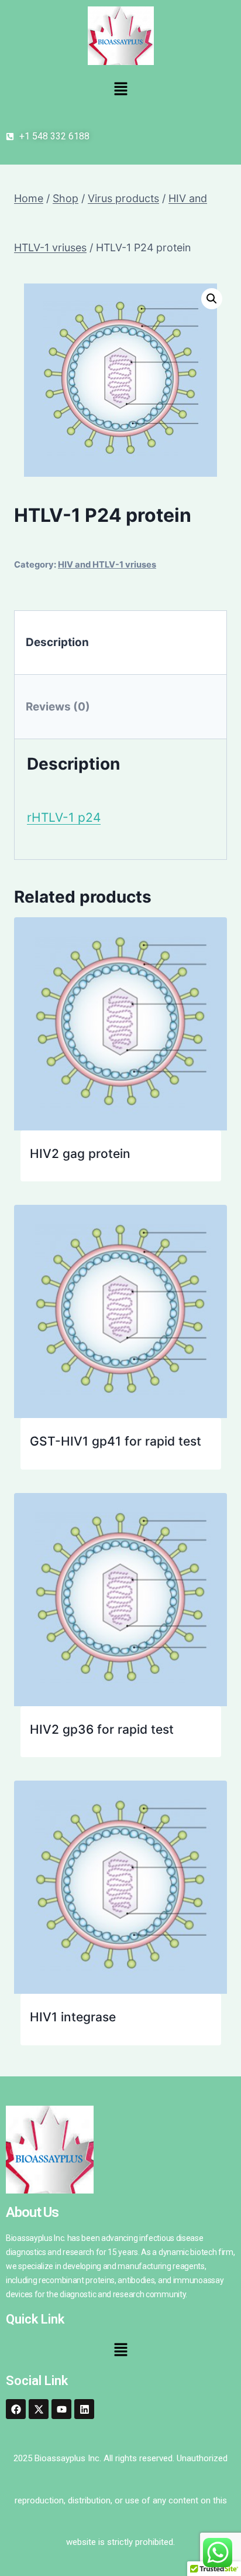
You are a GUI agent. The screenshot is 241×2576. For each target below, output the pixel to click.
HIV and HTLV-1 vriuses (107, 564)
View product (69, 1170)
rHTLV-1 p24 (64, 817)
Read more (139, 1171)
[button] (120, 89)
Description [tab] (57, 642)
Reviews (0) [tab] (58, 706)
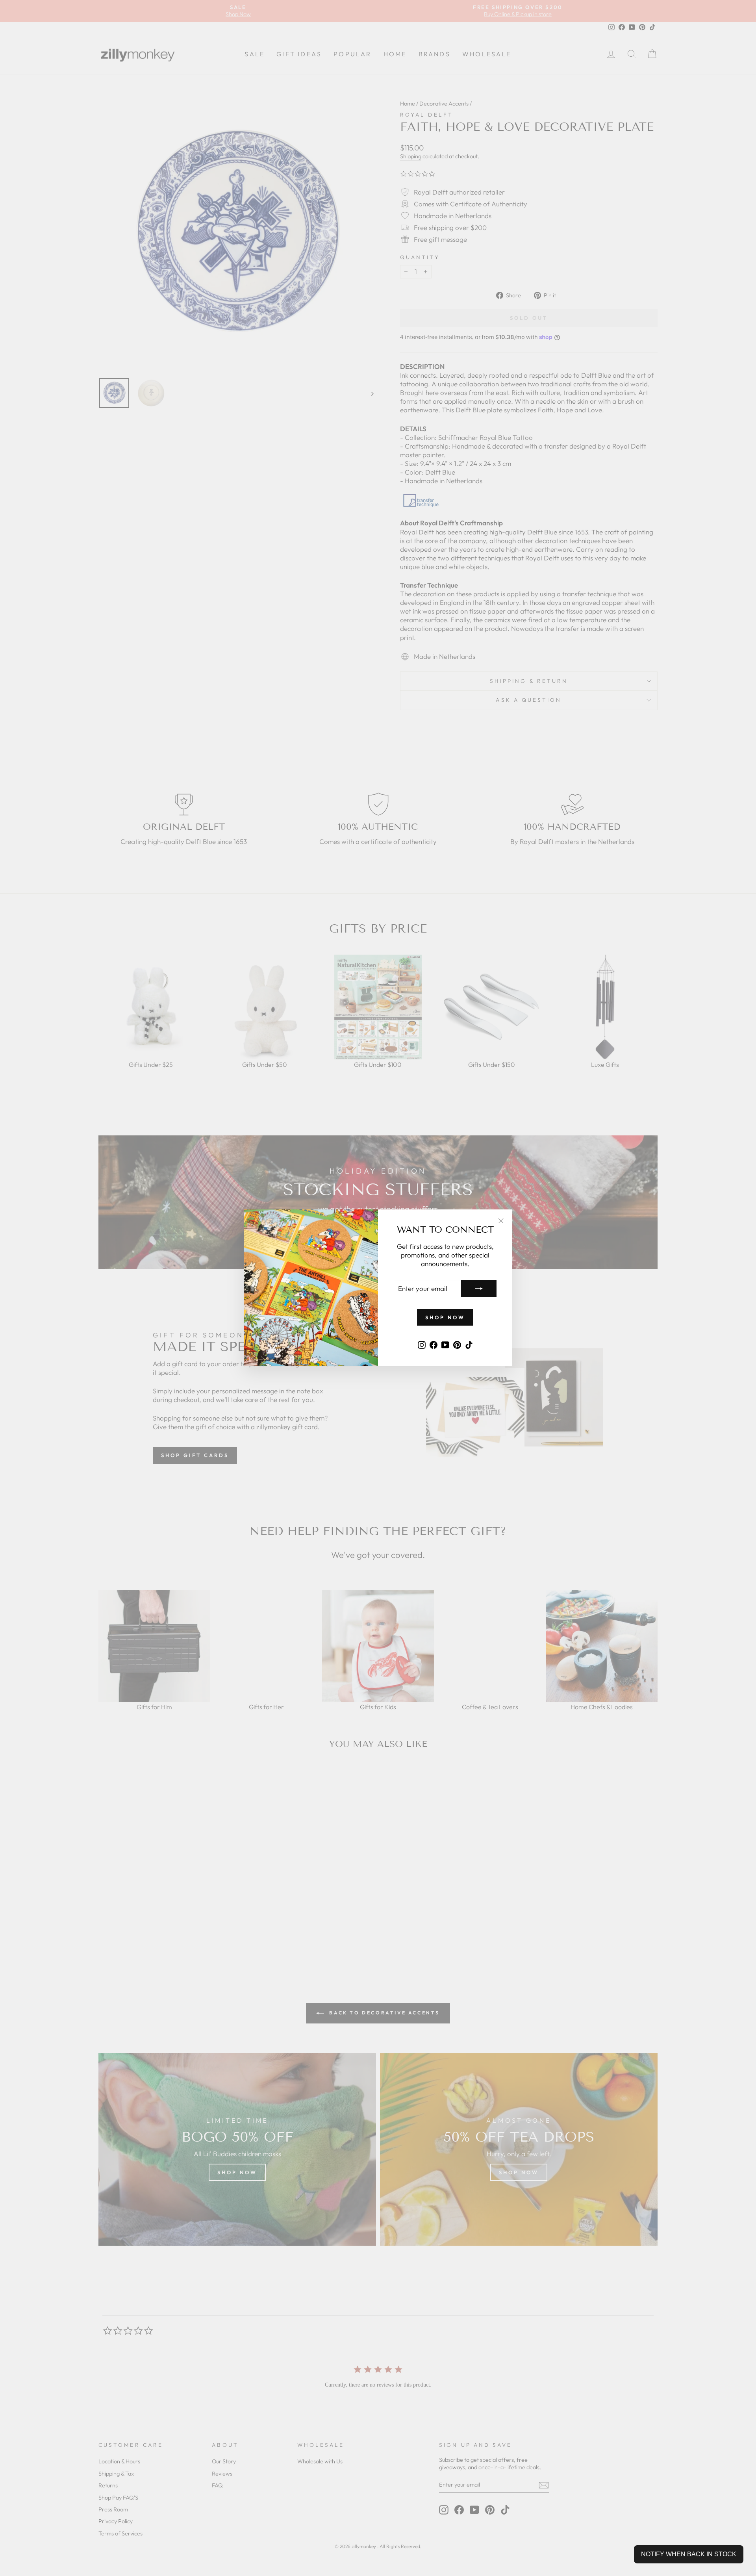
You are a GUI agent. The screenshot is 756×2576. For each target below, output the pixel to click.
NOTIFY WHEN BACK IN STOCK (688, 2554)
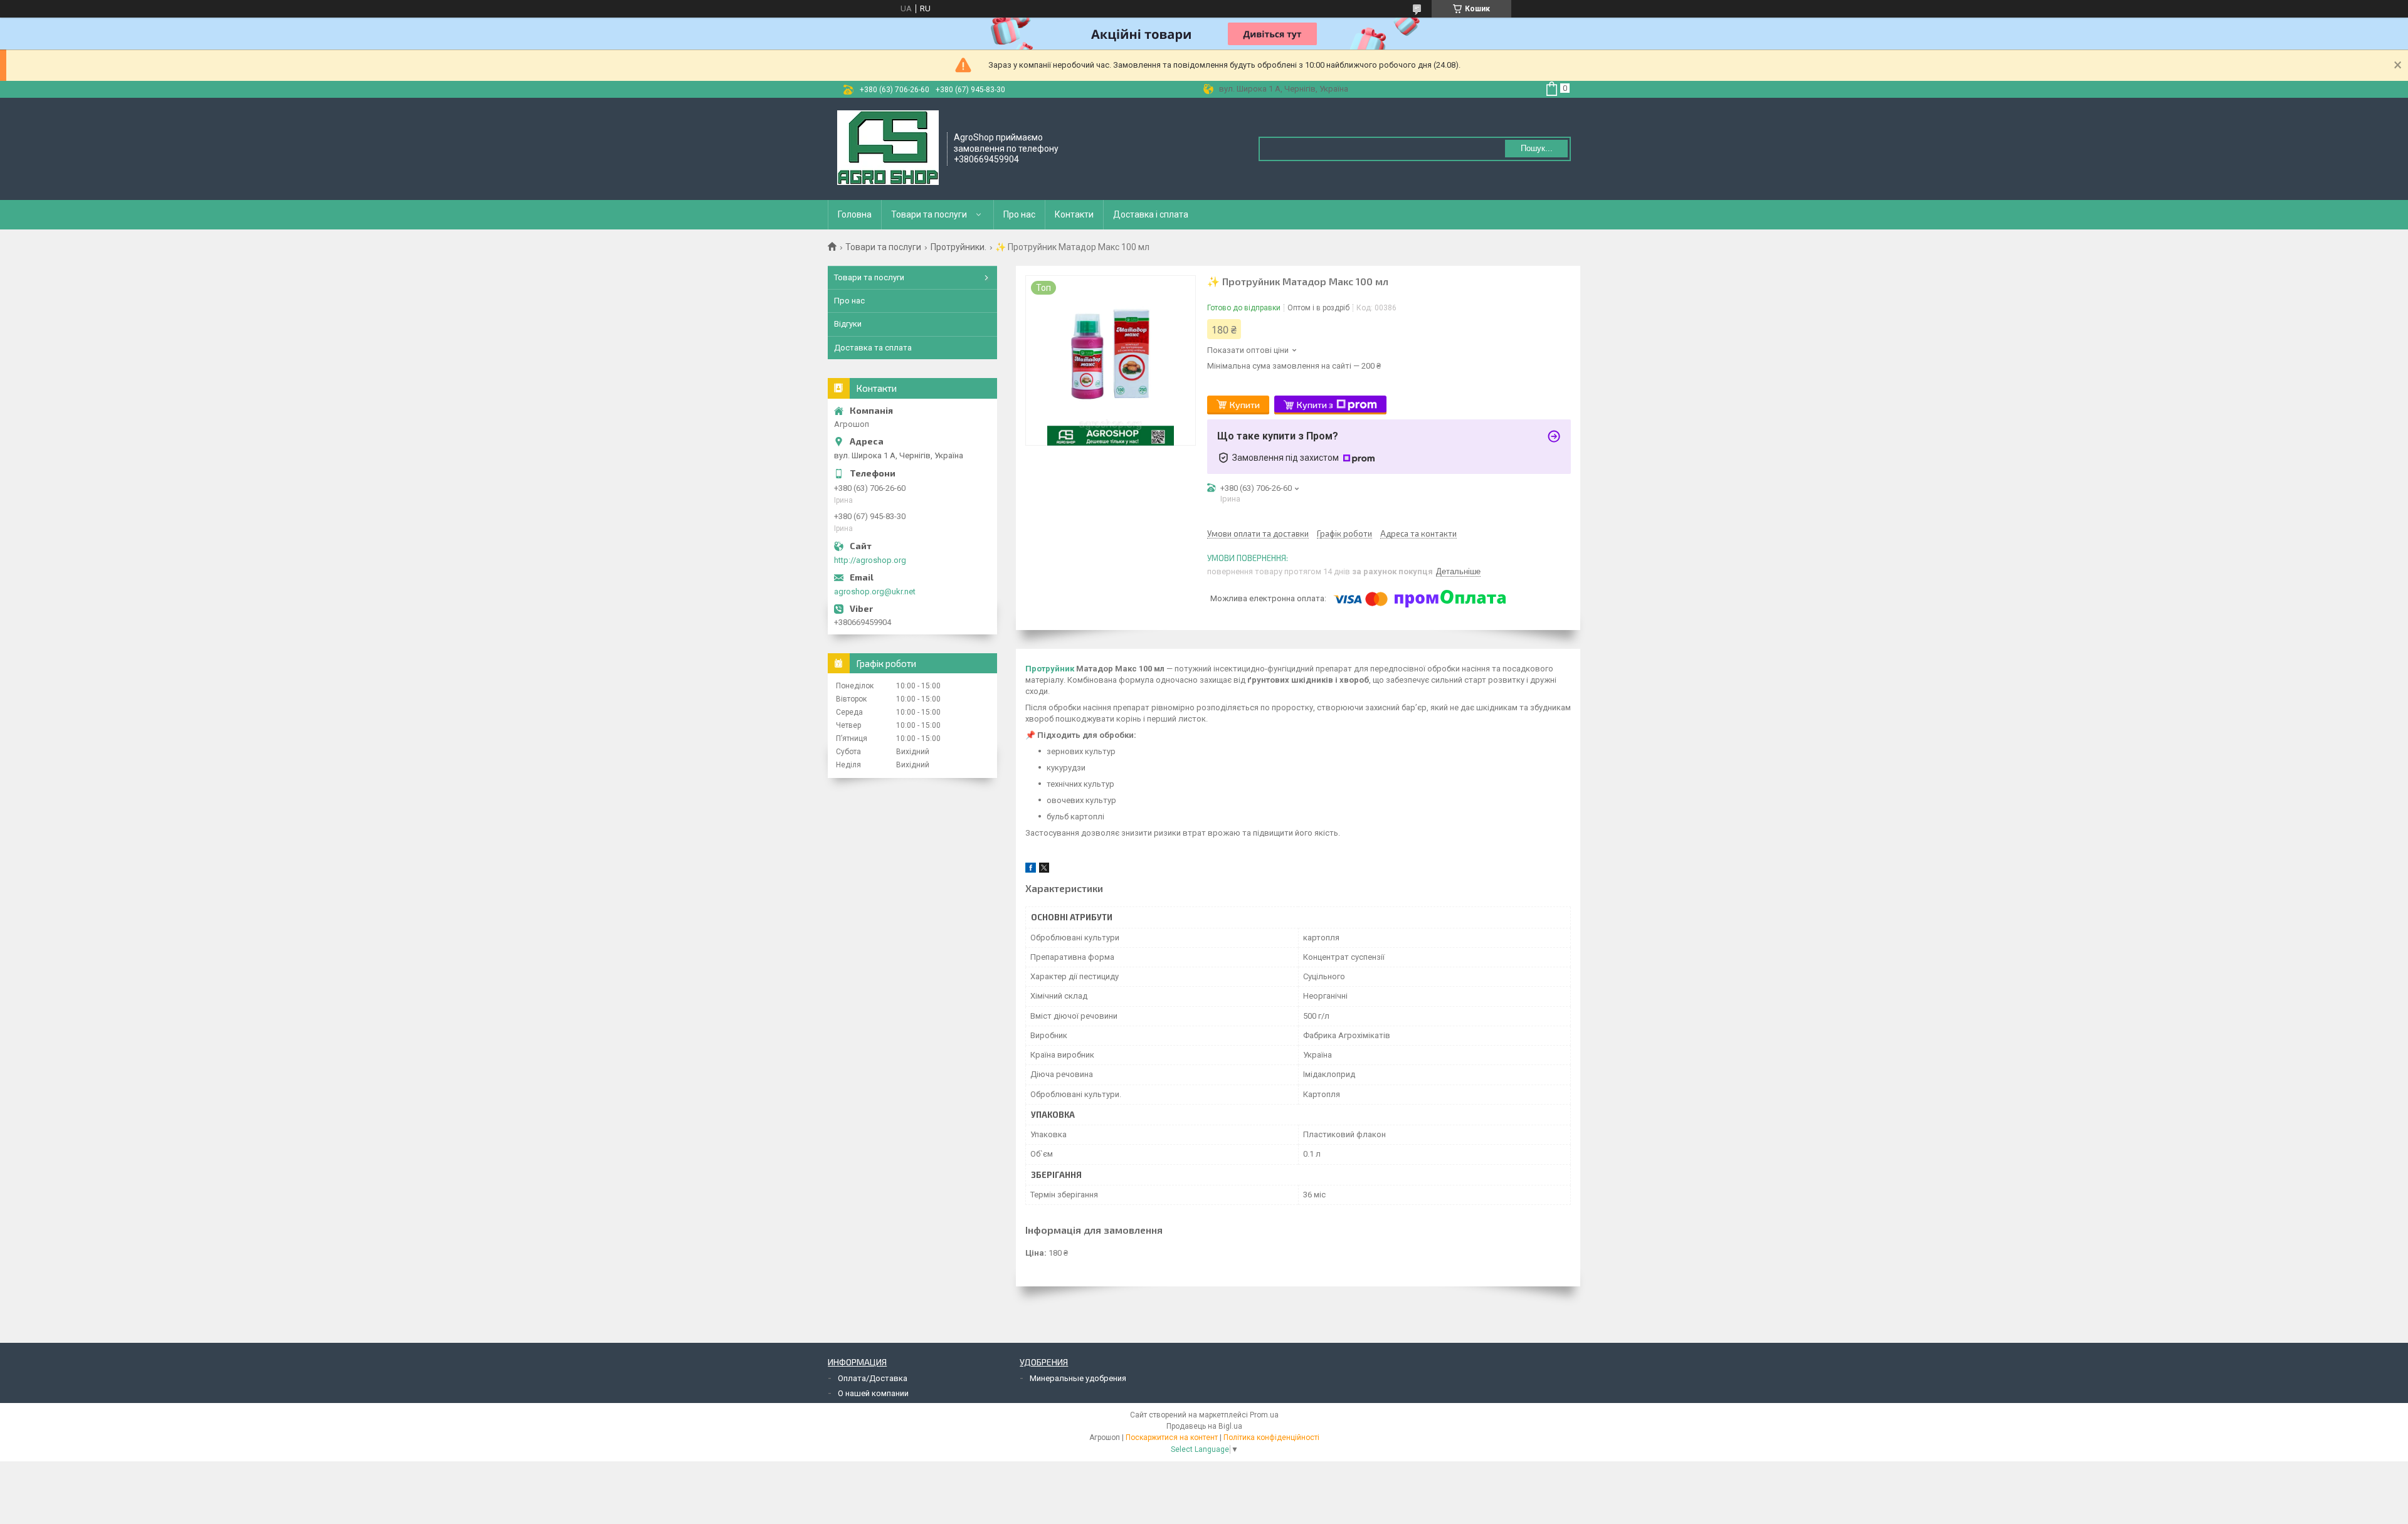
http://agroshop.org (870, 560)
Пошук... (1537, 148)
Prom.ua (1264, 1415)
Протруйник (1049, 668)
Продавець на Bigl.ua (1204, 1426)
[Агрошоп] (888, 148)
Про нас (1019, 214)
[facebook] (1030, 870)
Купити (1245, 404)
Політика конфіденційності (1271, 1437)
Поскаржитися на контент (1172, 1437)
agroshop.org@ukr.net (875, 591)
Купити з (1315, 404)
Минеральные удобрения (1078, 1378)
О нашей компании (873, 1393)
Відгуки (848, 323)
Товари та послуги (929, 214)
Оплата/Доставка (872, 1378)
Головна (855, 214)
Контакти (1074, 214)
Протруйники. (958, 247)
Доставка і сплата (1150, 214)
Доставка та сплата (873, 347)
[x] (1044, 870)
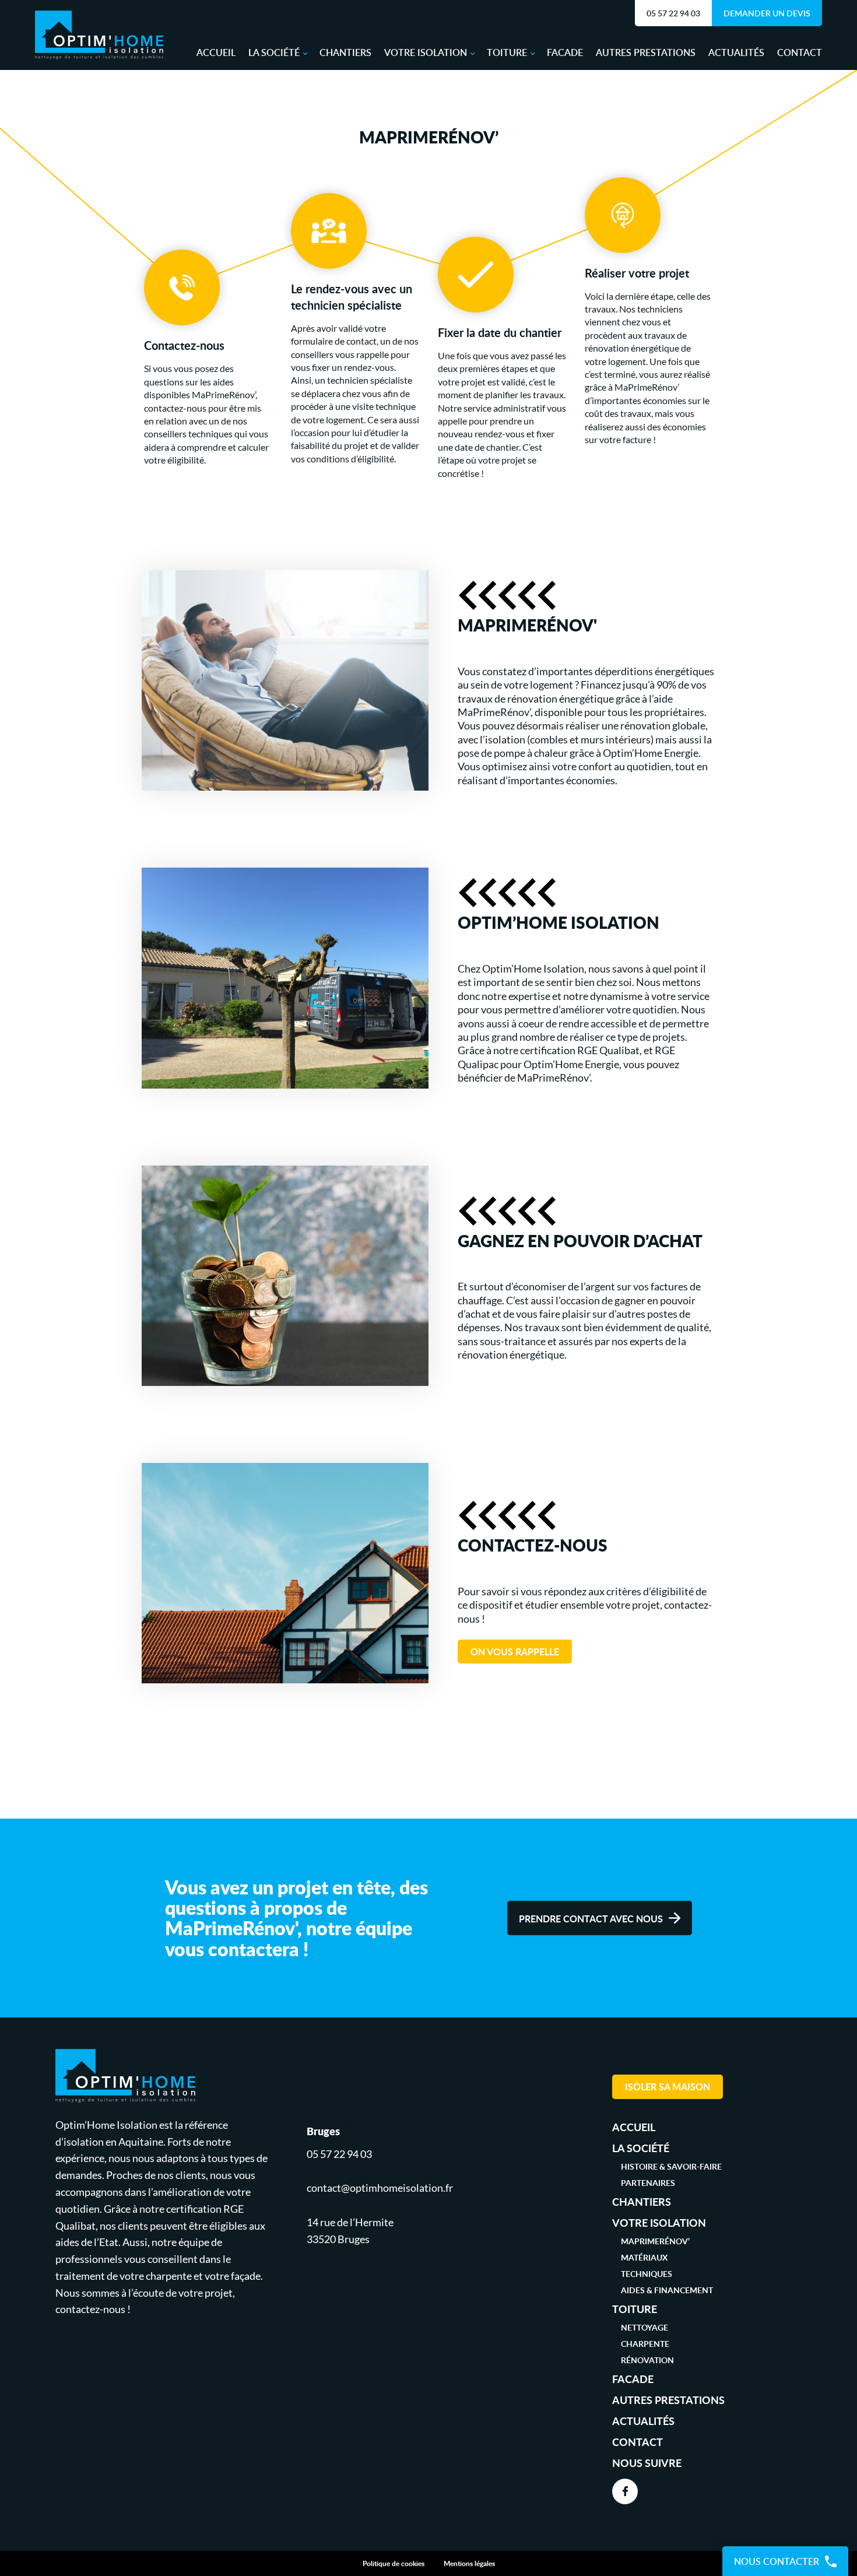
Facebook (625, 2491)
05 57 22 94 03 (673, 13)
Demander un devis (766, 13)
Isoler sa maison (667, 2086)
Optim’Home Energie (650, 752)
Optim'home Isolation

━━━━━━

Requirements: Rewrite all of the items above with every instance of "GUI agent" changed to "interface assistant" and nothing else altered, and leave out the pictures.

Full output:
You are a interface assistant. The screenshot is 241×2576. For each target below, output the pixel to click.
HIV and HTLV-1 vriuses (107, 564)
View product (69, 1170)
rHTLV-1 p24 (64, 817)
Read more (139, 1171)
[button] (120, 89)
Description [tab] (57, 642)
Reviews (0) [tab] (58, 706)
You are a interface assistant. The screenshot is 756×2576. For each target below, output the pixel to click.
NOTIFY WHEN BACK IN STOCK (688, 2554)
http://agroshop.org (870, 560)
Пошук... (1537, 148)
Prom.ua (1264, 1415)
Протруйник (1049, 668)
Продавець на Bigl.ua (1204, 1426)
[Агрошоп] (888, 148)
Про нас (1019, 214)
[facebook] (1030, 870)
Купити (1245, 404)
Політика конфіденційності (1271, 1437)
Поскаржитися на контент (1172, 1437)
agroshop.org@ukr.net (875, 591)
Купити з (1315, 404)
Минеральные удобрения (1078, 1378)
О нашей компании (873, 1393)
Відгуки (848, 323)
Товари та послуги (929, 214)
Оплата/Доставка (872, 1378)
Головна (855, 214)
Контакти (1074, 214)
Протруйники. (958, 247)
Доставка і сплата (1150, 214)
Доставка та сплата (873, 347)
[x] (1044, 870)
Facebook (625, 2491)
05 57 22 94 03 (673, 13)
Demander un devis (766, 13)
Isoler sa maison (667, 2086)
Optim’Home Energie (650, 752)
Optim'home Isolation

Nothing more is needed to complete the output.